6. Hot Provisioning (Rolling Scale + Rolling Upgrades)

Projections are designed to be provisioned and updated without downtime.

  • Hot Scale-Out: Multiple Projection replicas can run concurrently per tenant_id and view_type. JetStream consumer configuration is used to ensure each event is processed by exactly one replica within a replica set.
  • Hot Restart: A restarted instance resumes from the persisted checkpoint and continues consumption; recovery time is proportional to the gap between the checkpoint and the stream tail.
  • Hot Upgrade (Projection Logic): To change a project program safely:
    • Deploy a new Projection version under a new view_type (or view_type + version suffix) with its own checkpoint.
    • Backfill by consuming from sequence 1 (or from a chosen seed sequence) until caught up.
    • Switch query routing from the old view keys to the new view keys.
    • Retire old view data and checkpoint after the cutover.
  • In-Place Migration: If the schema change is backward compatible, a Projection may evolve the stored View shape incrementally while processing events, but this requires strict versioning in the View payload.

7. Caveats & Operational Notes

  • Ordering Guarantees: JetStream preserves ordering per stream, but if the Projection processes messages concurrently it can violate per-entity ordering. If ordering matters for a view_id, enforce per-key serialization in the Projection.
  • At-Least-Once Reality: Redeliveries can happen (network splits, ack timeouts, restarts). The Projection must be idempotent via checkpoint checks and/or per-event dedupe keyed by stream sequence.
  • Ack Discipline: Never ack before the MDBX transaction commits.

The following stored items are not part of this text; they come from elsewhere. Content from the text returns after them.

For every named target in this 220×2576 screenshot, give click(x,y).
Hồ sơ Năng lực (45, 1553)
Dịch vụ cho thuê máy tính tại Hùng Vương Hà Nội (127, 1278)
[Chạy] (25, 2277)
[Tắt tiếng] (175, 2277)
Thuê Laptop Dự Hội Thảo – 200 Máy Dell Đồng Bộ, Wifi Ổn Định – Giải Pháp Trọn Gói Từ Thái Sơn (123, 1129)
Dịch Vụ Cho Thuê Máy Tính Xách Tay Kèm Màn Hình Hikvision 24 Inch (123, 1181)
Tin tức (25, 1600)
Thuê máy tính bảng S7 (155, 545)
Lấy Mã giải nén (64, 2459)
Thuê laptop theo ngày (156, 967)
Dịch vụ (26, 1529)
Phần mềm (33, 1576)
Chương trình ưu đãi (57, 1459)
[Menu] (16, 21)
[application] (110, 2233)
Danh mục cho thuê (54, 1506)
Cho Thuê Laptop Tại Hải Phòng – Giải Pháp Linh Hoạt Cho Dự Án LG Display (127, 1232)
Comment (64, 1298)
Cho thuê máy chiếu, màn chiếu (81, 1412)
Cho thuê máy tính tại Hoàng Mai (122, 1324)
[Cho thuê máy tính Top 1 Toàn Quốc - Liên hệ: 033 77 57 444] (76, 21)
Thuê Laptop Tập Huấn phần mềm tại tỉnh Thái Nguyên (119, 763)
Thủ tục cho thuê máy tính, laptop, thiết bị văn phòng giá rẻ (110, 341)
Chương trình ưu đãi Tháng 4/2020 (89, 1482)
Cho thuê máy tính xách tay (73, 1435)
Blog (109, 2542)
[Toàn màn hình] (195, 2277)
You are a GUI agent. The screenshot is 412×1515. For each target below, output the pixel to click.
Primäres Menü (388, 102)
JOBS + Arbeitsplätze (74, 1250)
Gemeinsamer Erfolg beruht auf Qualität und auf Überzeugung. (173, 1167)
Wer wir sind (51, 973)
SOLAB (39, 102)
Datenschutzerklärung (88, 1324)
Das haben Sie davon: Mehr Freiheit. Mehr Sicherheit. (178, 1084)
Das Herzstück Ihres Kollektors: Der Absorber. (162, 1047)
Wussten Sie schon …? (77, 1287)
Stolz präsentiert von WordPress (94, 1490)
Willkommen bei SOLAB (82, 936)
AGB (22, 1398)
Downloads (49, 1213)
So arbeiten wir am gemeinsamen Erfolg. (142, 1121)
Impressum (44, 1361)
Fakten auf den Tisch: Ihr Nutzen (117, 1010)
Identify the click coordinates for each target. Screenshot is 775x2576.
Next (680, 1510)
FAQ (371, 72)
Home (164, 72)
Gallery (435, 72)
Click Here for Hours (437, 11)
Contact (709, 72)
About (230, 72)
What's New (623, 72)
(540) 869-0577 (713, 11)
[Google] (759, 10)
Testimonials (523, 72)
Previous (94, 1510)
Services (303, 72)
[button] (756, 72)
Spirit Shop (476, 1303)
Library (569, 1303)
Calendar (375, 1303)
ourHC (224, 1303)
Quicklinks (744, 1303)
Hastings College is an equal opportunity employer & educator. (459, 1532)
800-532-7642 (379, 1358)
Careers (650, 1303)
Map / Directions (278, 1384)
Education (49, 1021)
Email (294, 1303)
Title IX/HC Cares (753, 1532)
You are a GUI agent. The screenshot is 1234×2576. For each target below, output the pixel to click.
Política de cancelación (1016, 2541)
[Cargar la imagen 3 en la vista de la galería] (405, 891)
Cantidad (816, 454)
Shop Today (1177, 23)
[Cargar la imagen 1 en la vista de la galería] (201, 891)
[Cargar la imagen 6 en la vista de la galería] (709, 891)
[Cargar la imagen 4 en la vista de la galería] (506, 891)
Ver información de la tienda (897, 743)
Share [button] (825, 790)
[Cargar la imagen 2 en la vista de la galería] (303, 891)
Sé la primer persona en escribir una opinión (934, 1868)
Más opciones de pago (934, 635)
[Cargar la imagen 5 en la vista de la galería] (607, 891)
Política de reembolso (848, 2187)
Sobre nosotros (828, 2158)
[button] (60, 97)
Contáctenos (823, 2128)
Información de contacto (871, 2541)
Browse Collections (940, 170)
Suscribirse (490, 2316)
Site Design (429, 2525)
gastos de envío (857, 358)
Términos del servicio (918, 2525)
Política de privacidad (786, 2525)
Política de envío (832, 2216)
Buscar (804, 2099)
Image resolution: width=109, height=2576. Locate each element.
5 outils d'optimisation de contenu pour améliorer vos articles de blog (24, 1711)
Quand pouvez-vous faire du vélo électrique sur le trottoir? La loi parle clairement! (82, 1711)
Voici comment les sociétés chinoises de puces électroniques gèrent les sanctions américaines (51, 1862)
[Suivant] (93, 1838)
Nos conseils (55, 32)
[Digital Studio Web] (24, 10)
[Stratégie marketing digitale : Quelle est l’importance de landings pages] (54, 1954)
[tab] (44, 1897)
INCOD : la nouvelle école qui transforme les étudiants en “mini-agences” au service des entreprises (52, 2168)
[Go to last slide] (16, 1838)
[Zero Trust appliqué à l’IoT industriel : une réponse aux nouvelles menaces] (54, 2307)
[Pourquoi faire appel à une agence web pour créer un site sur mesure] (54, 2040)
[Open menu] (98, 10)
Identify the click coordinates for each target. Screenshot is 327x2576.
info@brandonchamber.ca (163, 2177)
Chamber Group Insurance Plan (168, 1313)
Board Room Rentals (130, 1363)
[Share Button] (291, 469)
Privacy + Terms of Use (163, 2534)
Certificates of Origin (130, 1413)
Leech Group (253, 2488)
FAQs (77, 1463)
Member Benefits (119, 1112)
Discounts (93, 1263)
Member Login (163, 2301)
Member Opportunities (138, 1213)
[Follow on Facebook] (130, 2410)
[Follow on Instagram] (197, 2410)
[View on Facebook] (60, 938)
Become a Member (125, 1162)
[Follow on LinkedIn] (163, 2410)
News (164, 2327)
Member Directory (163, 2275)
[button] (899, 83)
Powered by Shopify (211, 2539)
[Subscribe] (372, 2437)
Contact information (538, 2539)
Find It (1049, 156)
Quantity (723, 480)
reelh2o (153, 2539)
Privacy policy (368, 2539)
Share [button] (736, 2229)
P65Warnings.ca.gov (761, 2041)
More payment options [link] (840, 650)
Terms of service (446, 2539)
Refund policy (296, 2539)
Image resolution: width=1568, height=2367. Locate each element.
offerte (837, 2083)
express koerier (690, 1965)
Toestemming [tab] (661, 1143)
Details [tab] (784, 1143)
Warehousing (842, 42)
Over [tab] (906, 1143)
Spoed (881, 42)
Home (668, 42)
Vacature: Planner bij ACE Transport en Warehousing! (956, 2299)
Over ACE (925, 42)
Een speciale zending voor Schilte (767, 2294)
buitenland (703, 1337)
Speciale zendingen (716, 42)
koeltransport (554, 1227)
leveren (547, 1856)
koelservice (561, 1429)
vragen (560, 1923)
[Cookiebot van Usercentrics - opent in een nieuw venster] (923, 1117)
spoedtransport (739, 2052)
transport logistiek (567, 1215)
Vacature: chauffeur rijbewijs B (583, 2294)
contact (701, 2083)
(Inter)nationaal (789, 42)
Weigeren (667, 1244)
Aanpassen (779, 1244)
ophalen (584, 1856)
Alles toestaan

Treat “view update + checkpoint update + ack” as one logical commit.
  • Poison Messages: A single malformed event or incompatible schema can stall a durable consumer. Define a policy for retries, quarantine, and alerting (including whether to skip and record the failure).
  • Schema Evolution: Projection logic must be able to handle old event versions or explicitly version the stream/subjects. Projection View schemas also need versioning if you support in-place migrations.
  • Backpressure & Lag: Catch-up replays can saturate storage and CPU. Monitor consumer lag, redeliveries, and processing latency; apply limits (max in-flight, batching) to protect the node.
  • Rebuild Semantics: Rebuilds must delete both View keys and checkpoints for the target tenant_id/view_type. Partial deletes can create “mixed era” views.
  • Cross-View Lookups: Using KvStore::query() to join across projections is convenient but can amplify read load and introduce consistency anomalies between views. Prefer event-local computation when possible.

8. Data Structure (The View Envelope)

  • view_id: The unique key for the record (e.g., user_id). Used in KvStore key: view:{tenant_id}:{view_type}:{view_id}.
  • view_type: The name of the projection (e.g., active_users_list).
  • last_event_sequence: The checkpoint (JetStream stream sequence) of the last event processed. Stored separately in checkpoint:{tenant_id}:{view_type}.
  • data: The actual payload (JSON) optimized for the UI or API, stored as the KvStore value.

💡 Key Distinction for your PRD:

In your framework, the Projection is where the "Distributed" part of the system becomes visible to the user.

  • Aggregates are for Consistency (The Truth).
  • Projections are for Performance (The Speed).